## [YOUR ASSIGNMENT]
The output should match, line for line, the records from the line containing "Clear the 'Выбрано: 1' filter with X" through the line containing "Task: Open the Tone dropdown showing Midtones", with every picture left out.

## [SOURCE RECORDS]

===

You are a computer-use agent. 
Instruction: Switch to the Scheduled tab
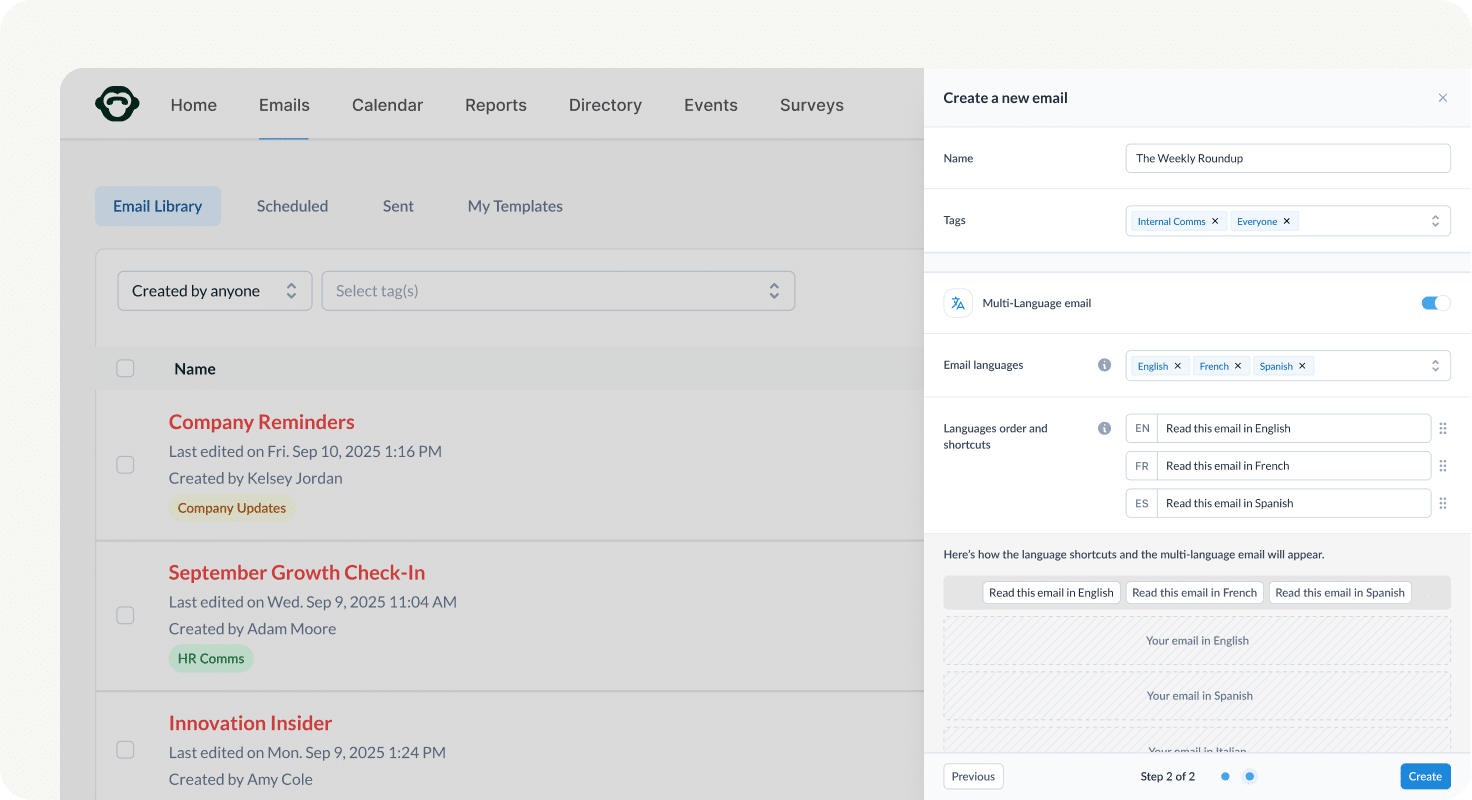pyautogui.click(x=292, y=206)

===

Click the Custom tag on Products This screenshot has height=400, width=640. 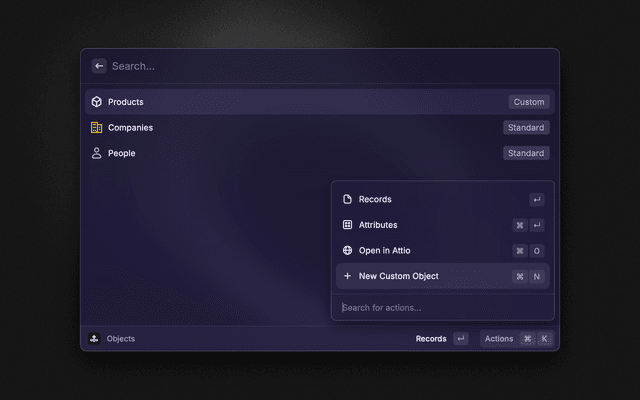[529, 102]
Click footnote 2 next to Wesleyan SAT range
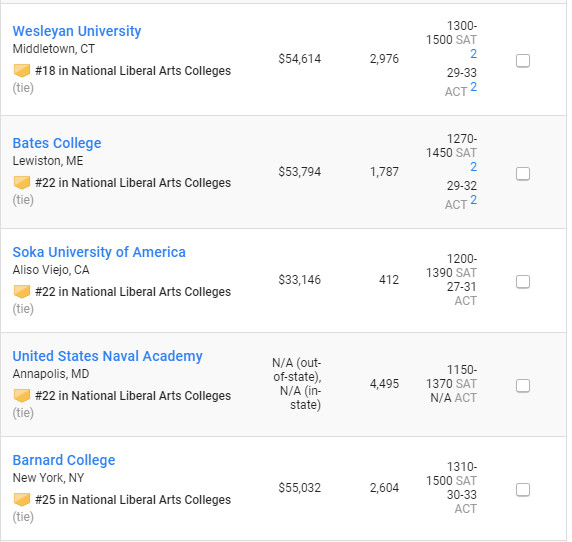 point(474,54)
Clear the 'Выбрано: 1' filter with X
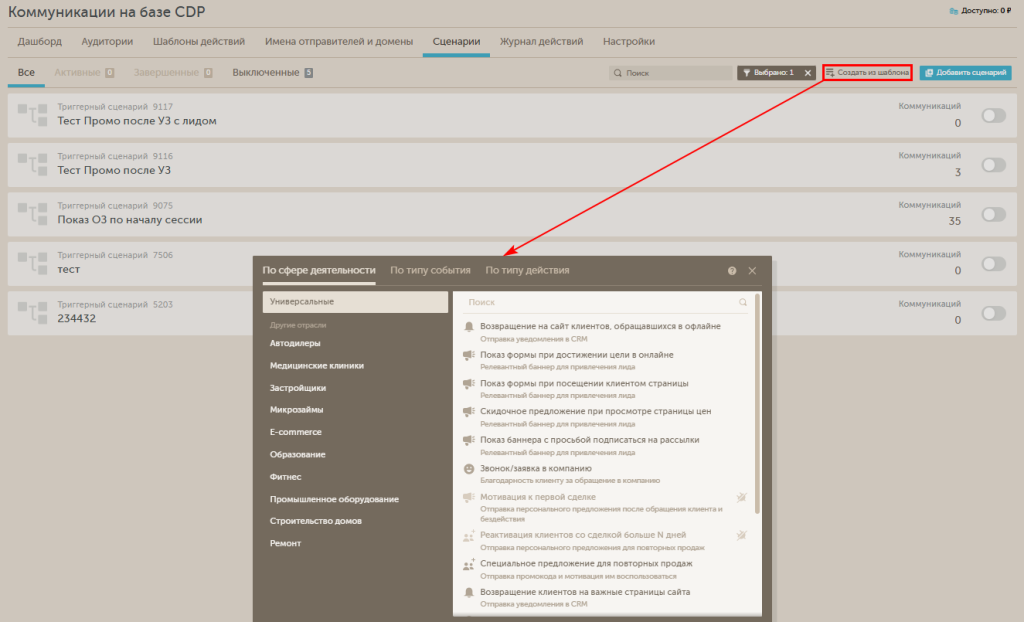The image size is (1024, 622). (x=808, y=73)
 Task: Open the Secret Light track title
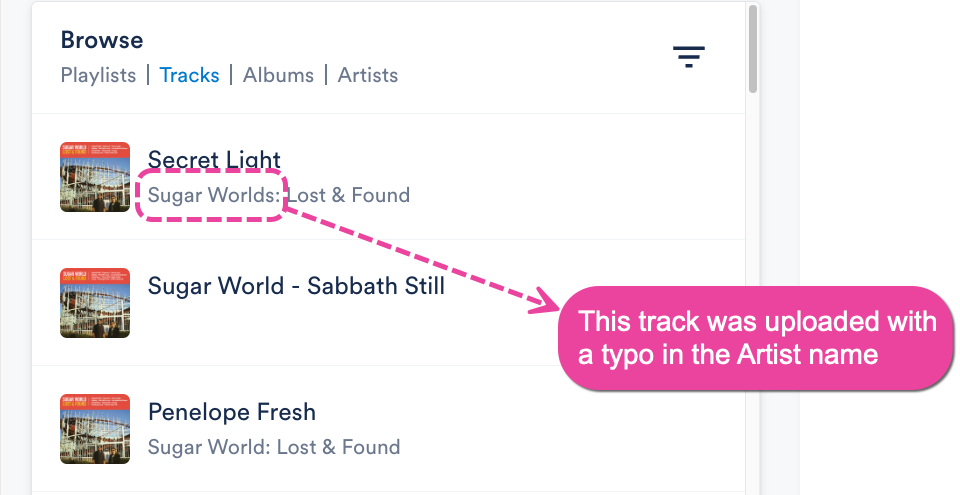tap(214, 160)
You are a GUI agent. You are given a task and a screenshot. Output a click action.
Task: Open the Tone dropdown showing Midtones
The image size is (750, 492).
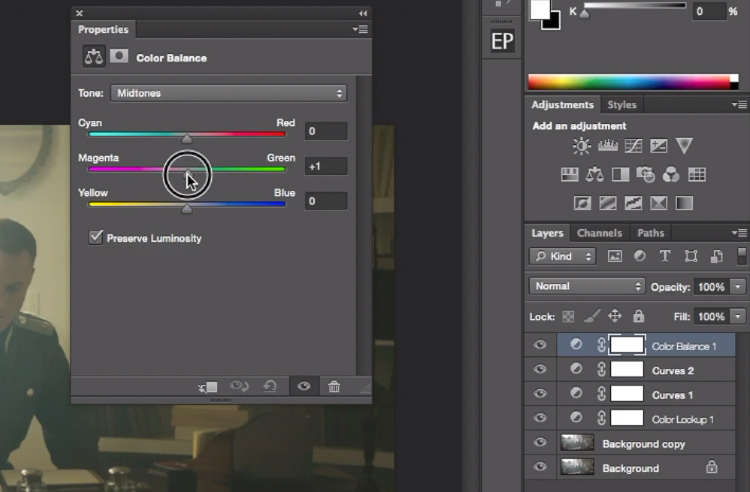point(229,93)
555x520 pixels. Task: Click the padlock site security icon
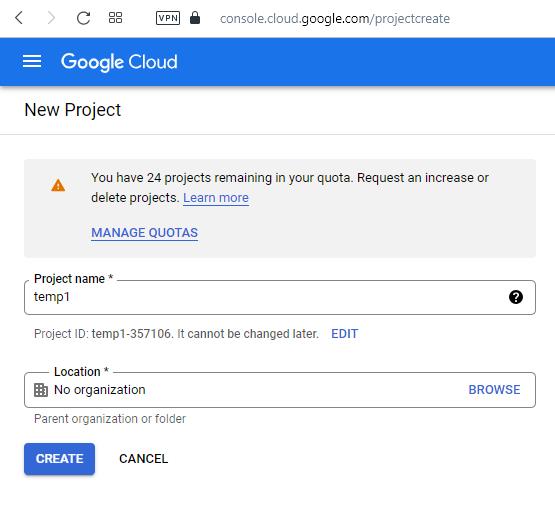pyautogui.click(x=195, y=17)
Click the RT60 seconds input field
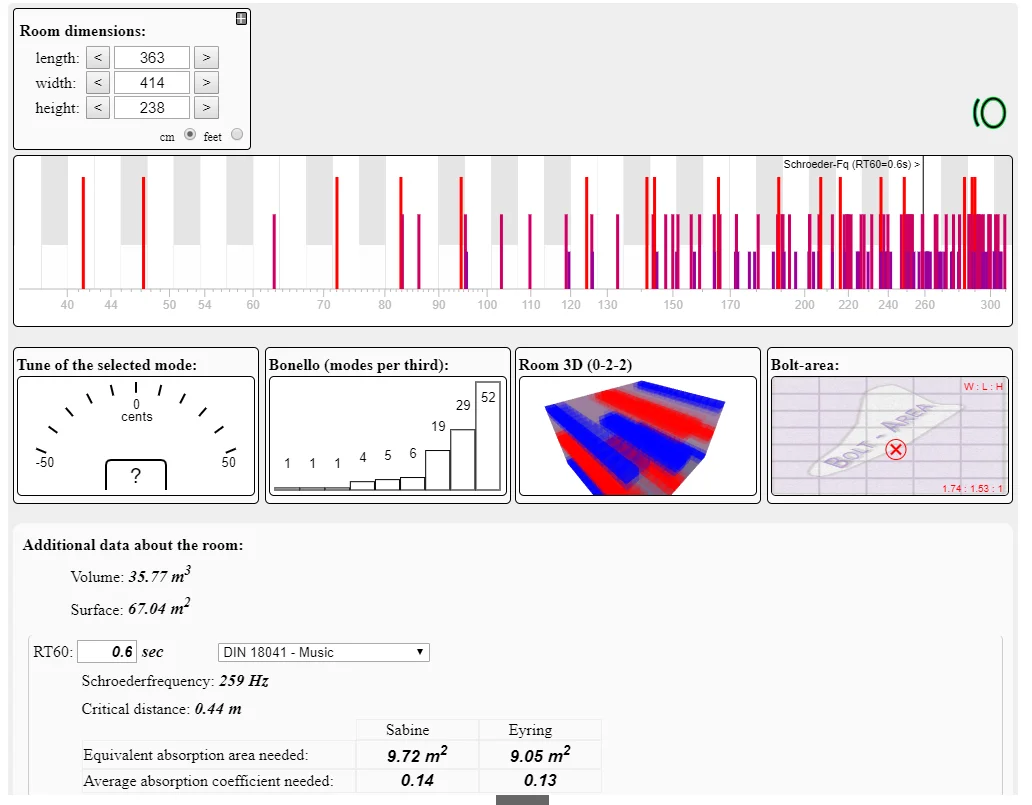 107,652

===

## [YOUR SOLUTION]
Clear the 'Выбрано: 1' filter with X
The image size is (1024, 622). (x=808, y=73)
 Task: Open the Secret Light track title
tap(214, 160)
You are a GUI agent. You are given a task and a screenshot. Output a click action.
Task: Open the Tone dropdown showing Midtones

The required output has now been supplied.